Task statement
Reproduce the passage of the aquarium forum thread below between "## StuartDanger (Aug" and "rock dwelling fish.", inclusive.

Document excerpt
[start]
# my new 110gal finished "pics"



## Little Waffen (Mar 13, 2004)

let me know what you people think about the set up i have african mbuna cichlids "lake Malawi" thanx for replys


----------



## Little Waffen (Mar 13, 2004)

another


----------



## Little Waffen (Mar 13, 2004)

one more


----------



## WolfFish (Jun 30, 2004)

Nice tank, but my constructive criticism is to make more caves and get rid of the skull, but thats just my opinion becuase i've always hated non-natural looking tanks.


----------



## Little Waffen (Mar 13, 2004)

WolfFish said:


> Nice tank, but my constructive criticism is to make more caves and get rid of the skull, but thats just my opinion becuase i've always hated non-natural looking tanks.


 yea im going to put more caves in and as far as the skull i like it ,lol,,so i have to keep it thanx for the reply


----------



## StuartDanger (Aug 7, 2003)

that is a sweet tank, if it was my tank i would get rid of the plants and get more rocks it will look more authentic, mbuna means rock dwelling fish.


----------



## lemmywinks (Jan 25, 2004)

very nice


----------



## TormenT (Apr 1, 2004)

sweet tank, it looks all nice and innocent then u see that skull lol


----------



## Little Waffen (Mar 13, 2004)

thanx alot people for all the replys ,all replys or welcome keep them comeing i like to hear all advice


----------



## Serygo (May 17, 2004)

nice ass tank!!


----------



## Death in #'s (Apr 29, 2003)

sweet tank
and the skull aint that bad 
i personally dont like it


----------



## rchan11 (May 6, 2004)




----------



## Kory (Jun 5, 2003)
[end]
Data excerpt
[start]
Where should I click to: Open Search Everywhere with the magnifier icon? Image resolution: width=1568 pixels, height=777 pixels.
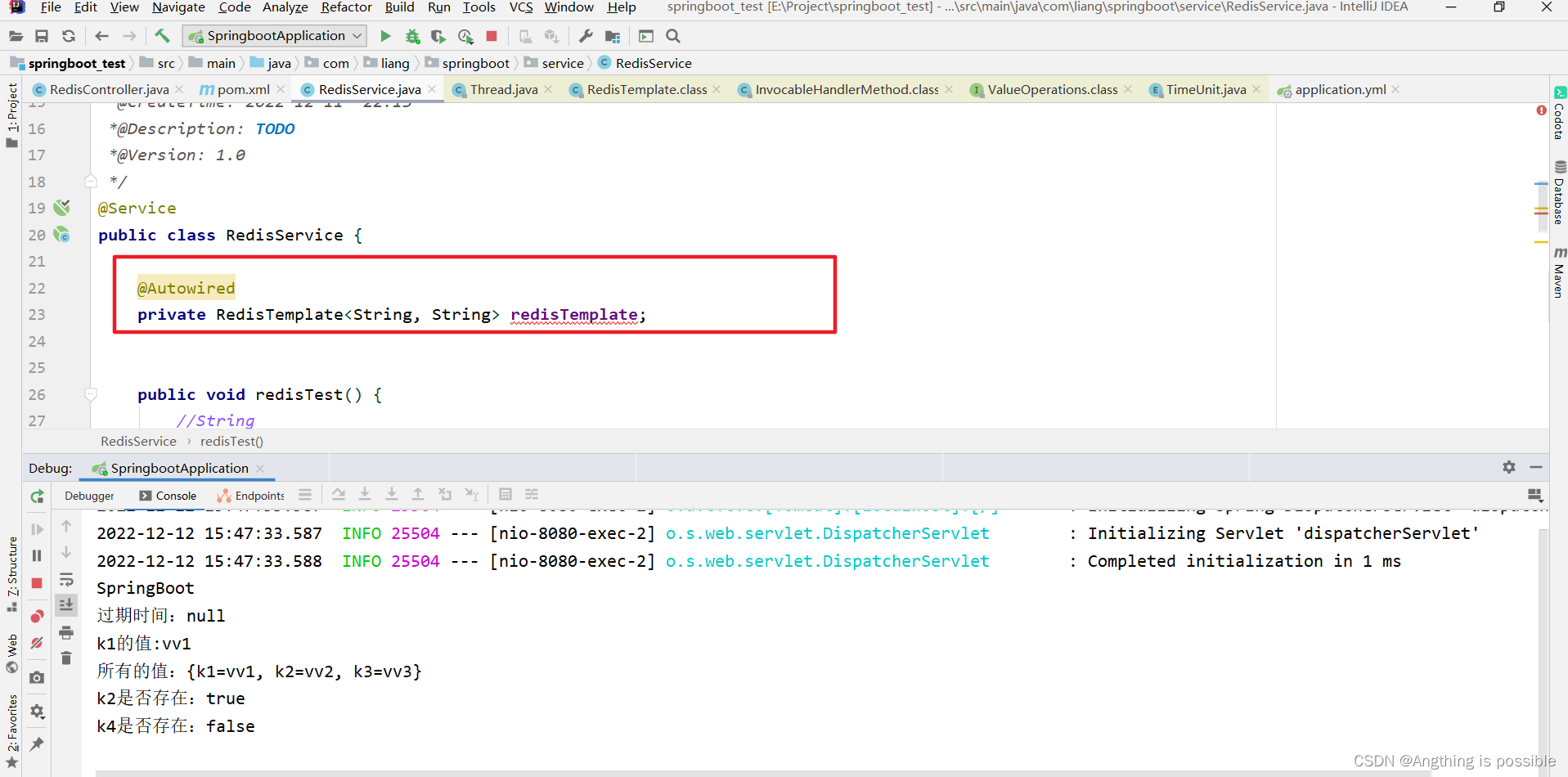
[end]
Full response
## StuartDanger (Aug 7, 2003)

that is a sweet tank, if it was my tank i would get rid of the plants and get more rocks it will look more authentic, mbuna means rock dwelling fish.